THE REINSURANCE ACTUARY
  • Blog
  • Project Euler
  • Category Theory
  • Disclaimer

An Actuary learns Machine Learning – Part 1 – Kaggle/Titanic/Excel

5/12/2020

 

Picture

​
In which we enter a machine learning competition, predict who survived the titanic, build an Excel model, and then realise it performs no better than Kaggle’s ‘test submission’...

Source: https://somewan.design
I’ve written up these notes with the hope that readers find my faltering first steps into the world of machine learning interesting and informative. The sketch of how I’m planning on 'learning' machine learning is simple - work through a series of Kaggle competitions (a website with machine learning challenges), following tutorials initially, looking up issues as I go, and above all learning by doing. Once I’ve got a good grounding in the practice of machine learning, I might work backwards and fill in the technical bits by reading textbooks and watching tutorials after that, but above all we're going to try to build things.

With the boring stuff explained, let's dive into our first problem:

Step 1 – the problem

From Kaggle (www.kaggle.com/c/titanic)

The sinking of the Titanic is one of the most infamous shipwrecks in history.

On April 15, 1912, during her maiden voyage, the widely considered “unsinkable” RMS Titanic sank after colliding with an iceberg. Unfortunately, there weren’t enough lifeboats for everyone onboard, resulting in the death of 1502 out of 2224 passengers and crew.

While there was some element of luck involved in surviving, it seems some groups of people were more likely to survive than others.

In this challenge, we ask you to build a predictive model that answers the question: “what sorts of people were more likely to survive?” using passenger data (ie name, age, gender, socio-economic class, etc).


Step 2 – the data
​

So we're going to try to build a model to predict whether individuals survive the sinking of the titanic. Let’s just dive-in and see how far we get on our own without looking up anything, for me that means building a model in excel. 

You can download my excel model and follow along yourself through the following Github repository:
github.com/Lewis-Walsh/ActuaryLearnsMachineLearning-Part1

The first step is to download our data from Kaggle, and have a look at what the training dataset looks like:
Picture
We’ve got quite a few columns of useful info – Pclass tells us the class of the passenger, Age is probably going to be important. SibSp tells us if a passenger had either siblings or a spouse on-board with them, pArch gives us info on parents.

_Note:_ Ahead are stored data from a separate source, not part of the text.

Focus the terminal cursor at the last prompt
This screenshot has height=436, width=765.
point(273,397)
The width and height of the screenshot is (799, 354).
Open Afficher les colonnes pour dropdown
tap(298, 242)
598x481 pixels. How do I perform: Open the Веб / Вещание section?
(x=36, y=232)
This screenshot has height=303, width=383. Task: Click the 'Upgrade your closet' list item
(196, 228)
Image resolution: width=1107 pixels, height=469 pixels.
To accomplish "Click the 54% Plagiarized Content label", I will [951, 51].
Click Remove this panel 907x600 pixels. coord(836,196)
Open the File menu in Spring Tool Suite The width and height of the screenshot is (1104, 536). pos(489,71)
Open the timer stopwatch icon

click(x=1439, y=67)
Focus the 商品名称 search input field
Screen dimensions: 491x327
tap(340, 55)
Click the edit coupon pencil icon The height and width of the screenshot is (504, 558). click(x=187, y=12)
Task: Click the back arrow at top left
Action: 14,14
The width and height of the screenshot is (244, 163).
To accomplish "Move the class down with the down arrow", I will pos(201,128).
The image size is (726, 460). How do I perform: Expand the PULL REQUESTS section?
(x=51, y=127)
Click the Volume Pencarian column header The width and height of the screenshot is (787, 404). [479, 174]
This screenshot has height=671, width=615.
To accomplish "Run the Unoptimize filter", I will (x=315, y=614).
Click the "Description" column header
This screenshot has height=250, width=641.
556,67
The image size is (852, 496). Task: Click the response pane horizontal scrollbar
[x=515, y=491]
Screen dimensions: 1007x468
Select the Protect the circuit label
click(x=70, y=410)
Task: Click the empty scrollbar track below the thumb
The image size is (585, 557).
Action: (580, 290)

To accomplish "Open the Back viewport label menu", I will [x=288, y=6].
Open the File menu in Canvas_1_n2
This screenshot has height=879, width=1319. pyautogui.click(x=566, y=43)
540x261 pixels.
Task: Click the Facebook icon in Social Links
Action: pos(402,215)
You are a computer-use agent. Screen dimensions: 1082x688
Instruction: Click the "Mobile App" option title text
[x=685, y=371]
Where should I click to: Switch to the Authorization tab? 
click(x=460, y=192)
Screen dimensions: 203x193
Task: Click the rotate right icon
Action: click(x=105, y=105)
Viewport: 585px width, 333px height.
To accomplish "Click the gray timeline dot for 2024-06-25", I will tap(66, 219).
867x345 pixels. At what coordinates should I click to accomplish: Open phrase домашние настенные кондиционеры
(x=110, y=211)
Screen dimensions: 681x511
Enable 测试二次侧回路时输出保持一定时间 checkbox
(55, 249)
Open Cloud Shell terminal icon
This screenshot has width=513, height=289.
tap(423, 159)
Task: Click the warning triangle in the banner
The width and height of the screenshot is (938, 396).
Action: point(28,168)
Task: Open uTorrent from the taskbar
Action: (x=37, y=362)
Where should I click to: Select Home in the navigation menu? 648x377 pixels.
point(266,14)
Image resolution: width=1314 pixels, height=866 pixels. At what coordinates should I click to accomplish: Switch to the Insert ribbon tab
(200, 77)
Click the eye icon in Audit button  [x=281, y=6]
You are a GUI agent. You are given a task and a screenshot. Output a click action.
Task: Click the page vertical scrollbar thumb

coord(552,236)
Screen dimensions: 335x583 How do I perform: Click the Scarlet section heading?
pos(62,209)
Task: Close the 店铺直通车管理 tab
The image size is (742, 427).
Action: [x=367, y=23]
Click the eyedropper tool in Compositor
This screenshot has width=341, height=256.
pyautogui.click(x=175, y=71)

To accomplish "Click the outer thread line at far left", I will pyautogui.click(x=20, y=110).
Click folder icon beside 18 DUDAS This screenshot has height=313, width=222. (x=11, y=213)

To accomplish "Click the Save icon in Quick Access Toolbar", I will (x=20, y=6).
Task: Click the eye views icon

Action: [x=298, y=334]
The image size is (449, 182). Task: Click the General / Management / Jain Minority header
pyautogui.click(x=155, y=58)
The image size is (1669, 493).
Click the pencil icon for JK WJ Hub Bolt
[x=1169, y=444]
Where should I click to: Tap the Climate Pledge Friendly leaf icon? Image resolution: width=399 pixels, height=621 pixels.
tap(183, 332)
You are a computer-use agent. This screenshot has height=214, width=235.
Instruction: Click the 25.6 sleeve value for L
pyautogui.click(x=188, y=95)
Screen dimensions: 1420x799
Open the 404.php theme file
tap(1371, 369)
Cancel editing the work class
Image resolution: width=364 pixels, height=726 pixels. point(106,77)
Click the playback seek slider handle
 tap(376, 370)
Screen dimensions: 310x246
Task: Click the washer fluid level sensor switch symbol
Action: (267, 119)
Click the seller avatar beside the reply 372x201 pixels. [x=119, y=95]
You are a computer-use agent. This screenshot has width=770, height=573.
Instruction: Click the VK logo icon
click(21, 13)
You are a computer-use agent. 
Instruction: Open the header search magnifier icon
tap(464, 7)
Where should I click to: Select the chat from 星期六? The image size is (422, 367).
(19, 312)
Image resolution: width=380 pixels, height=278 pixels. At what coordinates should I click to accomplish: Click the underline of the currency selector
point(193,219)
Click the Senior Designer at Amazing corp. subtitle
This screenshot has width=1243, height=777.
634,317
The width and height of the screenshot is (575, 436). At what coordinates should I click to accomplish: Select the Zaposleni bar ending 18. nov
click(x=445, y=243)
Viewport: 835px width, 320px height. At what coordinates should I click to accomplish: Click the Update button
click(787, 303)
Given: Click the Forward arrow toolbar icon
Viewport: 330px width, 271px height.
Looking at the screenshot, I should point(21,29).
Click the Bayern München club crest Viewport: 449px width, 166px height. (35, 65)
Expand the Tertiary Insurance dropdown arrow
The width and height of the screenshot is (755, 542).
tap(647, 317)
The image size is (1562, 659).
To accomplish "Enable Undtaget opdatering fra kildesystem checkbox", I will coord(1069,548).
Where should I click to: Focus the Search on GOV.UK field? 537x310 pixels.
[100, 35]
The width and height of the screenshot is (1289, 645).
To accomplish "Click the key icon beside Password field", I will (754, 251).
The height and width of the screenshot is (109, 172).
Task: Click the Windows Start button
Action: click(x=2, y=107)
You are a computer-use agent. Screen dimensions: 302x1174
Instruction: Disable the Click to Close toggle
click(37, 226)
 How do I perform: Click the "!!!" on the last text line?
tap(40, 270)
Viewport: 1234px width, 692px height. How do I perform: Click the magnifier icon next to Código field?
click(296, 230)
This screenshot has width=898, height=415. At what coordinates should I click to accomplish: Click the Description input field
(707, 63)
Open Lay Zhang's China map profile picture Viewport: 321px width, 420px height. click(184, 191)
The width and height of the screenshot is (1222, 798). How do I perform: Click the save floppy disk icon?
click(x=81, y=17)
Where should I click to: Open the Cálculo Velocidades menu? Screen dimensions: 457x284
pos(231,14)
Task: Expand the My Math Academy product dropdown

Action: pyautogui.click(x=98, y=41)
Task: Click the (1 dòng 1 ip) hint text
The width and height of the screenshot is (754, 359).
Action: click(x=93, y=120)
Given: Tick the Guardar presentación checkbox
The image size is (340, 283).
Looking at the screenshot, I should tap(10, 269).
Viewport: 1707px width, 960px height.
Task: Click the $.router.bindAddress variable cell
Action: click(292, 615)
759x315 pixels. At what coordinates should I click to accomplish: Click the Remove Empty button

So how does an actuary build a model from this mess? I present one of the single most important tools in finance – the pivot table. Let’s pivot on a few variables and see what we come up with:

First, how many passengers have we got and what was the overall survival rate?
​
Picture
So we’ve got 891 passengers with 342 surviving, a 38% survival rate – this is our base survival level, and frankly if you were on the titanic, your odds aren’t great.
​
Let’s look at a few variables in turn and see how they impact this survival rate, first male vs female:
Picture
Wow, okay – 74% of females survived, and just 19% of men – now that’s an important factor! It also ties up with our intuition. The age old adage goes ‘women and children first’, and this is clearly born out in the data.
​
Next up – I suspect passenger class is also going to be important, let’s look at that pivot.
Picture
Once again, some quite clear divisions, though this time less strong than our male vs female split. An average 1st class passenger was only slightly more likely to survive than not, though 3rd class passengers clearly do not have good odds.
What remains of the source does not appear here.